» Exercise input
[Start]
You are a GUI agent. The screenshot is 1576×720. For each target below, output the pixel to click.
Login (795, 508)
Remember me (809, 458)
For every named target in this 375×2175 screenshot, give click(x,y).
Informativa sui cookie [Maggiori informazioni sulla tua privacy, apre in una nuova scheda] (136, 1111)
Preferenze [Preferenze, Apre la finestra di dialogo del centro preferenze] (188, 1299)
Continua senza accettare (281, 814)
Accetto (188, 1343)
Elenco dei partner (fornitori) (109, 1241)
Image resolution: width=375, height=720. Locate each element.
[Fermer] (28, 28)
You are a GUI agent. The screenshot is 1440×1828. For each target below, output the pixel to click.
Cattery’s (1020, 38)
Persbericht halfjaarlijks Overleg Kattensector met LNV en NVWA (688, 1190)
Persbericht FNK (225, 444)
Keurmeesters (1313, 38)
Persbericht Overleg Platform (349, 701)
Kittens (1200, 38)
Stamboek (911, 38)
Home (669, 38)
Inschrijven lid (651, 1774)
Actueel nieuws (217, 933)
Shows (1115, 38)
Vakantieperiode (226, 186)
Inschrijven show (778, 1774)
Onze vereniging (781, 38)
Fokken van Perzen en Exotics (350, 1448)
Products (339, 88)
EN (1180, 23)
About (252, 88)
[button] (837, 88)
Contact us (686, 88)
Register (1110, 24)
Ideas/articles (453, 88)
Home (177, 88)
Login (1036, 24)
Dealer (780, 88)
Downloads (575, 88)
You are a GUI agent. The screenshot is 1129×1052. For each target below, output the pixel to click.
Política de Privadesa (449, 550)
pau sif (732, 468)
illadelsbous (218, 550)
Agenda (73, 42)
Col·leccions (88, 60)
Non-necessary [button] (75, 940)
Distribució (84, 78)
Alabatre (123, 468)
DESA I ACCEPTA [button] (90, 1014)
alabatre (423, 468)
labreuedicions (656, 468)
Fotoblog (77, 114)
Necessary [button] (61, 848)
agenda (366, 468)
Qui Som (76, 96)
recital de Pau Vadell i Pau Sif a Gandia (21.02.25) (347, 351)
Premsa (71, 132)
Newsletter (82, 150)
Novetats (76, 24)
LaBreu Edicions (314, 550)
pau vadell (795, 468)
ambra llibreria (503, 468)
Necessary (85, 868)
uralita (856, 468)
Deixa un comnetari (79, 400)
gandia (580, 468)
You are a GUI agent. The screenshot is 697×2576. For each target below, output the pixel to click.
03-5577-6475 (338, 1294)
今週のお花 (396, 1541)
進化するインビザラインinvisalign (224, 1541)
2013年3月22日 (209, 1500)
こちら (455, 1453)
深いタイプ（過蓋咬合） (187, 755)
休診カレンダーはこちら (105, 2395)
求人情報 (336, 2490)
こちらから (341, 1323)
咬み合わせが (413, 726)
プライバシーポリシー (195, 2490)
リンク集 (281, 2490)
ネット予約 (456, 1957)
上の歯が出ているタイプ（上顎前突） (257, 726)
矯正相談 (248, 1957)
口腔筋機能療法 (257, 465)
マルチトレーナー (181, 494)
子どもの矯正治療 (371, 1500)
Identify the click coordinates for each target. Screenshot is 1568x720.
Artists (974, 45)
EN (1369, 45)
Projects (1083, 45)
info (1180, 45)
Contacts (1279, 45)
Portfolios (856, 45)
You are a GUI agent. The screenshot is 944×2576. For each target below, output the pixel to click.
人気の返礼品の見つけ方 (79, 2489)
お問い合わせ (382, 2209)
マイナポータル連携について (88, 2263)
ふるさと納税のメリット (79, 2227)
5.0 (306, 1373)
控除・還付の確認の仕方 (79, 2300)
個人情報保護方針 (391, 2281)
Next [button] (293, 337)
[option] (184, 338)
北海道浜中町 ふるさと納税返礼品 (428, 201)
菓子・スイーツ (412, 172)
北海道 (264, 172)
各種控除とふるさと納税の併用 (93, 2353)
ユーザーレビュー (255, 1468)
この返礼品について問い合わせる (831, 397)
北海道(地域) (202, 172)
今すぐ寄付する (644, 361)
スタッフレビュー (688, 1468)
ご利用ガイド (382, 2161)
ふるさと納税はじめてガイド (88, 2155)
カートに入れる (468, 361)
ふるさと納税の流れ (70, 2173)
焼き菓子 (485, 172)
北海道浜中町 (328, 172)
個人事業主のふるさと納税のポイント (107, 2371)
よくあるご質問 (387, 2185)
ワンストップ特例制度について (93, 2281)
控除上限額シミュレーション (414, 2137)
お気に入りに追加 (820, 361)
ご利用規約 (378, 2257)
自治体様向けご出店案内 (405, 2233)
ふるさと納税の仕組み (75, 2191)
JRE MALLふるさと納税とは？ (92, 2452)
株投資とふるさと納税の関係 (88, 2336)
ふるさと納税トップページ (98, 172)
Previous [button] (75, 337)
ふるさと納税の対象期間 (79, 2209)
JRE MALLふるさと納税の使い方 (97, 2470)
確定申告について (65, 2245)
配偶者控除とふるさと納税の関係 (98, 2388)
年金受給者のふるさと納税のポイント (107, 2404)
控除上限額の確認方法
[End]
» What you have to do
Go through all the records above, switching "GUI agent" to "UI assistant" each time it occurs, and leave every other part unchanged.

» Answer to the problem
You are a UI assistant. The screenshot is 1576×720. For each target below, output the pixel to click.
Login (795, 508)
Remember me (809, 458)
For every named target in this 375×2175 screenshot, give click(x,y).
Informativa sui cookie [Maggiori informazioni sulla tua privacy, apre in una nuova scheda] (136, 1111)
Preferenze [Preferenze, Apre la finestra di dialogo del centro preferenze] (188, 1299)
Continua senza accettare (281, 814)
Accetto (188, 1343)
Elenco dei partner (fornitori) (109, 1241)
Image resolution: width=375, height=720. Locate each element.
[Fermer] (28, 28)
You are a UI assistant. The screenshot is 1440×1828. For each target below, output the pixel to click.
Cattery’s (1020, 38)
Persbericht halfjaarlijks Overleg Kattensector met LNV en NVWA (688, 1190)
Persbericht FNK (225, 444)
Keurmeesters (1313, 38)
Persbericht Overleg Platform (349, 701)
Kittens (1200, 38)
Stamboek (911, 38)
Home (669, 38)
Inschrijven lid (651, 1774)
Actueel nieuws (217, 933)
Shows (1115, 38)
Vakantieperiode (226, 186)
Inschrijven show (778, 1774)
Onze vereniging (781, 38)
Fokken van Perzen en Exotics (350, 1448)
Products (339, 88)
EN (1180, 23)
About (252, 88)
[button] (837, 88)
Contact us (686, 88)
Register (1110, 24)
Ideas/articles (453, 88)
Home (177, 88)
Login (1036, 24)
Dealer (780, 88)
Downloads (575, 88)
You are a UI assistant. The screenshot is 1129×1052. For each target below, output the pixel to click.
Política de Privadesa (449, 550)
pau sif (732, 468)
illadelsbous (218, 550)
Agenda (73, 42)
Col·leccions (88, 60)
Non-necessary [button] (75, 940)
Distribució (84, 78)
Alabatre (123, 468)
DESA I ACCEPTA [button] (90, 1014)
alabatre (423, 468)
labreuedicions (656, 468)
Fotoblog (77, 114)
Necessary [button] (61, 848)
agenda (366, 468)
Qui Som (76, 96)
recital de Pau Vadell i Pau Sif a Gandia (21.02.25) (347, 351)
Premsa (71, 132)
Newsletter (82, 150)
Novetats (76, 24)
LaBreu Edicions (314, 550)
pau vadell (795, 468)
ambra llibreria (503, 468)
Necessary (85, 868)
uralita (856, 468)
Deixa un comnetari (79, 400)
gandia (580, 468)
You are a UI assistant. The screenshot is 697×2576. For each target below, output the pixel to click.
03-5577-6475 (338, 1294)
今週のお花 (396, 1541)
進化するインビザラインinvisalign (224, 1541)
2013年3月22日 (209, 1500)
こちら (455, 1453)
深いタイプ（過蓋咬合） (187, 755)
休診カレンダーはこちら (105, 2395)
求人情報 (336, 2490)
こちらから (341, 1323)
咬み合わせが (413, 726)
プライバシーポリシー (195, 2490)
リンク集 (281, 2490)
ネット予約 (456, 1957)
上の歯が出ているタイプ（上顎前突） (257, 726)
矯正相談 (248, 1957)
口腔筋機能療法 (257, 465)
マルチトレーナー (181, 494)
子どもの矯正治療 (371, 1500)
Identify the click coordinates for each target. Screenshot is 1568x720.
Artists (974, 45)
EN (1369, 45)
Projects (1083, 45)
info (1180, 45)
Contacts (1279, 45)
Portfolios (856, 45)
You are a UI assistant. The screenshot is 944×2576. For each target below, output the pixel to click.
人気の返礼品の見つけ方 (79, 2489)
お問い合わせ (382, 2209)
マイナポータル連携について (88, 2263)
ふるさと納税のメリット (79, 2227)
5.0 (306, 1373)
控除・還付の確認の仕方 (79, 2300)
個人情報保護方針 (391, 2281)
Next [button] (293, 337)
[option] (184, 338)
北海道浜中町 ふるさと納税返礼品 (428, 201)
菓子・スイーツ (412, 172)
北海道 (264, 172)
各種控除とふるさと納税の併用 (93, 2353)
ユーザーレビュー (255, 1468)
この返礼品について問い合わせる (831, 397)
北海道(地域) (202, 172)
今すぐ寄付する (644, 361)
スタッフレビュー (688, 1468)
ご利用ガイド (382, 2161)
ふるさと納税はじめてガイド (88, 2155)
カートに入れる (468, 361)
ふるさと納税の流れ (70, 2173)
焼き菓子 (485, 172)
北海道浜中町 (328, 172)
個人事業主のふるさと納税のポイント (107, 2371)
よくあるご質問 (387, 2185)
ワンストップ特例制度について (93, 2281)
控除上限額シミュレーション (414, 2137)
お気に入りに追加 (820, 361)
ご利用規約 (378, 2257)
自治体様向けご出店案内 (405, 2233)
ふるさと納税の仕組み (75, 2191)
JRE MALLふるさと納税とは？ (92, 2452)
株投資とふるさと納税の関係 (88, 2336)
ふるさと納税トップページ (98, 172)
Previous [button] (75, 337)
ふるさと納税の対象期間 (79, 2209)
JRE MALLふるさと納税の使い方 (97, 2470)
確定申告について (65, 2245)
配偶者控除とふるさと納税の関係 (98, 2388)
年金受給者のふるさと納税のポイント (107, 2404)
控除上限額の確認方法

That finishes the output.